◆ Fragment tekstu ◆
+ + + +

Każdy z nas korzysta z nawigacji. Nie da się ukryć, że jest to jedna z najbardziej użytecznych funkcji naszego smartfona i za jej sprawą nie zgubimy się nigdzie, przynajmniej w teorii, bo do każdego rodzaju elektroniki trzeba stosować zasadę ograniczonego zaufania. Jednak nic bardziej nie irytuje mnie niż kiepsko działający system lokalizacji w telefonie. Czy ta przypadłość dotyczy wyłącznie wybranej grupy urządzeń?
Nic nie irytuje mnie w telefonie bardziej niż kiepsko działający GPS. Czy to przypadłość jedynie tych najtańszych?
Problemy pierwszego świata
Z jednej strony wiele lat temu nikt by nie pomyślał, że systemy nawigacji będą aż tak łatwo dostępne i absolutnie każdy będzie mógł z nich korzystać do woli, a dokładność takich rozwiązań pozwoli nawet na prowadzenie po ścieżkach dla pieszych. Z jego pomocą da się wyruszyć w każdy rejon świata bez szczególnych obaw, że zabłądzimy. W połączeniu z tym, że przy dostępie do sieci, może informować nas o znajdujących się w pobliżu restauracjach, kawiarniach, atrakcjach turystycznych, sklepach czy stacjach benzynowych, otrzymujemy genialne narzędzie, które znacznie nas odciąża.

+ + + +

◆ Zadania ◆
[1] Przepisz dokładnie fragment tekstu o nawigacji w smartfonach: zacznij od miejsca ze słowami „Każdy z nas”, a zakończ po słowach „wybranej grupy urządzeń?”.
[2] Kontynuuj tekst o nawigacji w smartfonach, zaczynając zaraz po jego ostatnim zdaniu.

+ + + +

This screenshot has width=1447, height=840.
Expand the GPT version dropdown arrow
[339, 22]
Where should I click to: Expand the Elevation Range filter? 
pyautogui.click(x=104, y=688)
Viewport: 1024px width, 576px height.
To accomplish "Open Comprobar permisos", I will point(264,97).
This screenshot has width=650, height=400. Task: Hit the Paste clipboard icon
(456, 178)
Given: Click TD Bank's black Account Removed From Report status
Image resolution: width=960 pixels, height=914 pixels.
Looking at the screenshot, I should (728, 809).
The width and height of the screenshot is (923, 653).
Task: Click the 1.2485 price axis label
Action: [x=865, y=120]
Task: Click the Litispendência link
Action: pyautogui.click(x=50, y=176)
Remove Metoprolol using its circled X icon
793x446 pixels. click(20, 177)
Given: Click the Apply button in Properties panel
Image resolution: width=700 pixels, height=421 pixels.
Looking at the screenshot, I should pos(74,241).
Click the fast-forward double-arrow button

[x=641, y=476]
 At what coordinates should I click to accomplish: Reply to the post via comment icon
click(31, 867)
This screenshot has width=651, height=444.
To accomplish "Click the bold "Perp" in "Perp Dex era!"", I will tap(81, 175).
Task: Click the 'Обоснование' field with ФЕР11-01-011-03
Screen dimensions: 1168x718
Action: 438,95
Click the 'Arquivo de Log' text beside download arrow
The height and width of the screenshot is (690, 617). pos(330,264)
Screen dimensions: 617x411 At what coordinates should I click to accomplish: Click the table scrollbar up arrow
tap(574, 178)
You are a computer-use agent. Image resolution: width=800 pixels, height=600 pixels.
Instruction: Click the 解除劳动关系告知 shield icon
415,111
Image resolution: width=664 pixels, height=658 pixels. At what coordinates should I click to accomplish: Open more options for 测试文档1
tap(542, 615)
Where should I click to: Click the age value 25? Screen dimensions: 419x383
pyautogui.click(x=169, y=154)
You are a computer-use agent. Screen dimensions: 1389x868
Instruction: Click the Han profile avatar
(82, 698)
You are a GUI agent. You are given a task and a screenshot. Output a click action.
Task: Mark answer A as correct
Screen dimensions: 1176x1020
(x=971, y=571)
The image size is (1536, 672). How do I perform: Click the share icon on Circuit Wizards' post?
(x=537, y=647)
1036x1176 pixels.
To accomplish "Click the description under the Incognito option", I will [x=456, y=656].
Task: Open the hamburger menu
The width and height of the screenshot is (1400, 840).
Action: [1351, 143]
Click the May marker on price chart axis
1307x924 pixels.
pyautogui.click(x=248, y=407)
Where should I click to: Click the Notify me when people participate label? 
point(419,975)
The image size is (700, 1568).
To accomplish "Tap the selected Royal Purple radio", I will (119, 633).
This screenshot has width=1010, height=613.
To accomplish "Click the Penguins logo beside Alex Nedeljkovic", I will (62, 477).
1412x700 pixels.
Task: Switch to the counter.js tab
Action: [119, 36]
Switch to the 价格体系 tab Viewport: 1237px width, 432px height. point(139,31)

+ + + +

◆ Odpowiedzi do zadań ◆
[1]
Każdy z nas korzysta z nawigacji. Nie da się ukryć, że jest to jedna z najbardziej użytecznych funkcji naszego smartfona i za jej sprawą nie zgubimy się nigdzie, przynajmniej w teorii, bo do każdego rodzaju elektroniki trzeba stosować zasadę ograniczonego zaufania. Jednak nic bardziej nie irytuje mnie niż kiepsko działający system lokalizacji w telefonie. Czy ta przypadłość dotyczy wyłącznie wybranej grupy urządzeń?

[2]
Owszem, niesie również ze sobą pewne negatywne konsekwencje. Jest to jednak całkowicie zrozumiałe, w końcu każda nowa technologia oznacza nie tylko same zalety. W tym przypadku używanie systemów lokalizacyjnych i nawigacji w znacznym stopniu zmniejsza zaangażowanie hipokampu oraz kory przedczołowej. Te części mózgu wykazują niewielką aktywność, a jak wszystko w organizmie, wskutek mniej liczby ćwiczeń mogą stać się słabsze. Za co odpowiadają? Za, odpowiednio, pamięć i przestrzenną wyobraźnie oraz planowanie i decydowanie.
Implementacja z niskiej półki
Dobra, dłuższe słowo wstępu już było, czas zatem przejść do najpoważniejszego kłopotu. Każdy telefon jest wyposażony w GPS, nowsze pochwalić się mogą również Glonass, Beidou czy Galileo – w dodatku cały proces ustalania naszej pozycji wspomagają dane komórkowe. W teorii wszystkie smartfony powinny radzić sobie porównywalnie w tym zadaniu. W końcu wykorzystują jeden standard, w ich specyfikacji nie odnajdziemy szczególnych różnic, więc potencjalnie nie powinny zaistnieć tu jakiekolwiek problemy, szczególnie że firmy obiecują wysoką dokładność.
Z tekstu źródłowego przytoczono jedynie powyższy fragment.